New and important aspects of this study
The post stroke or longer-term care has faced many challenges despite the advances in medical expertise and health technology. Ensuring optimal care to empower stroke survivors to cope with residual disabilities as well ensuring secondary prevention has been the focus of improving healthcare service delivery (3,26,27). As such, the evaluation of satisfaction with healthcare services would provide vital information for all stakeholders on how best to reconfigure existing services to improve access as well as outcomes for stroke survivors and caregivers. To date, there has not been any studies in Malaysia which assessed satisfaction with post discharge stroke care services. Hence, the need to validate the questionnaire for use in the local healthcare system.
We believe our study is a first attempt to develop a tool to assess the Malaysian public outpatient stroke care services at community level in this country, using the SASC19 (Homesat) as reference. As the care for post stroke patients in Malaysia is largely fragmented and non-standardised for most parts of this country, it is necessary to have a tool which can be used as a benchmark with model stroke care services in developed countries for comparison.
The local scenario on post discharge stroke care services falls on the responsibility of the public primary healthcare services. The care delivery for post stroke patients provides an additional burden on the NCD work load at these healthcentres. Currently, post stroke care plans just focuses on provision of NCD care i.e. management of stroke risk factors, with minimal coordination of the rehabilitation aspects for a stroke survivor ((15,28,29). Hence, the SASC10-MyTM may be used by the primary healthcare team to identify areas for improvement in the current post stroke care service delivery at community level.
Strengths and Limitations of this study
Strengths
Patients enrolled for this trial were purposively recruited at baseline, from a healthcentre-based cluster randomised controlled trial involving ten public primary care healthcentres across Peninsular Malaysia. Respondents were at least six months after stroke, and resided at home.
The respondents for this study consist of post stroke patients and/or their caregivers who provided a wide range of perceptions on the services received.
Limitations
The recall bias in the responses provided by the patients or their caregivers are long term survivors in community dwelling. The location or institution whereby the respondents based their satisfaction with the outpatient treatment received after discharge from tertiary centre / acute treatment was not specified, i.e. public or private healthcare facility.
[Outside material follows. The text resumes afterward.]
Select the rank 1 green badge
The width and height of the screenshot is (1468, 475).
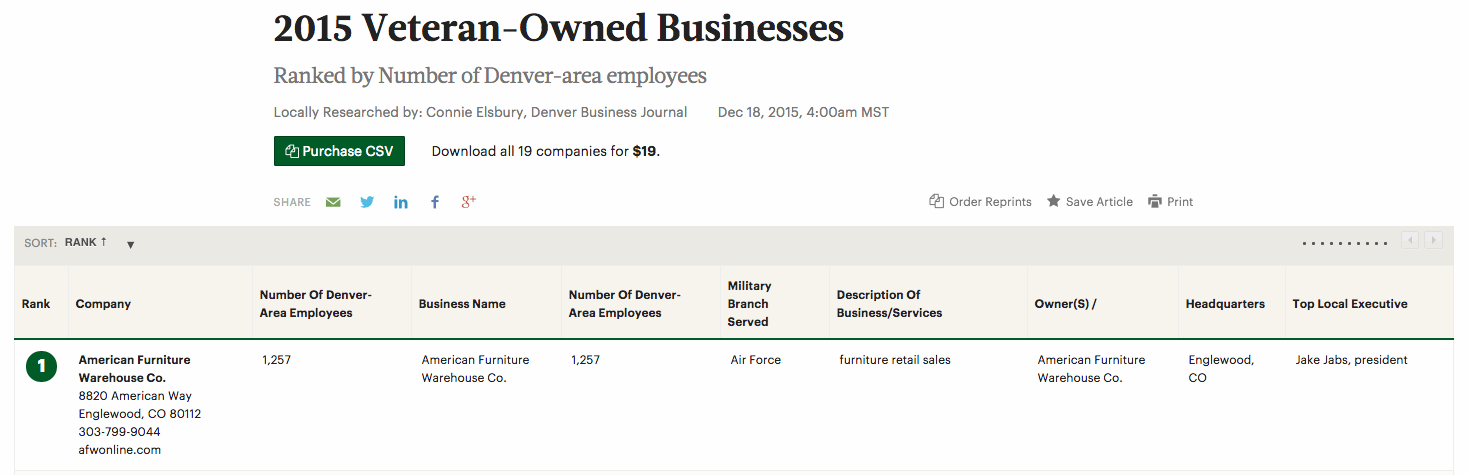[x=41, y=367]
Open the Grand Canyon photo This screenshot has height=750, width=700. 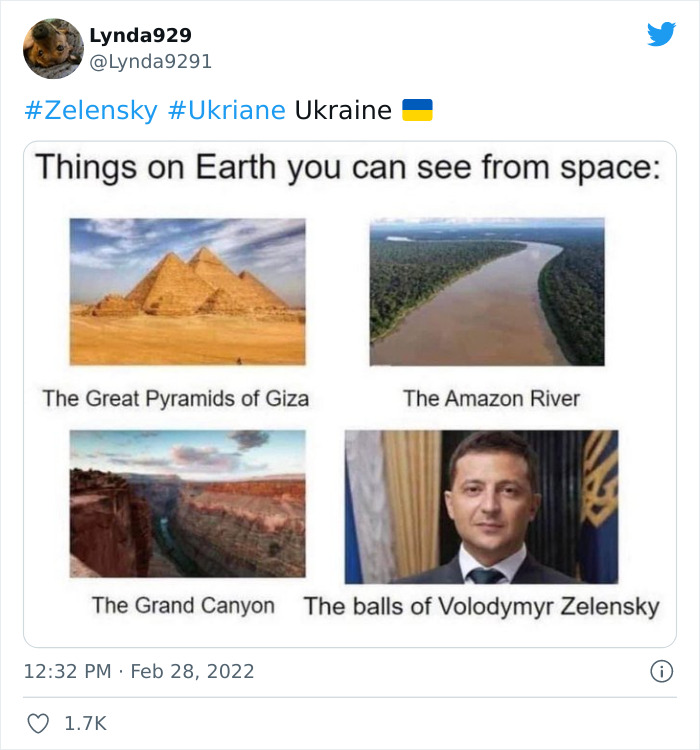(187, 503)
Missing data for some of the variables was unavoidable as community dwelling post discharge patients in Malaysia were inhomogeneous in terms of treatment received during and after stroke episode.
Implications for future research
Confirmatory factor analysis can be done to determine whether the 2-factor construct is superior to the 3-factor construct.
Evaluation of post discharge stroke care service provision linked to the source of post discharge or longer-term stroke care accessed by the patients i.e. public or private healthcare facilities should also be undertaken.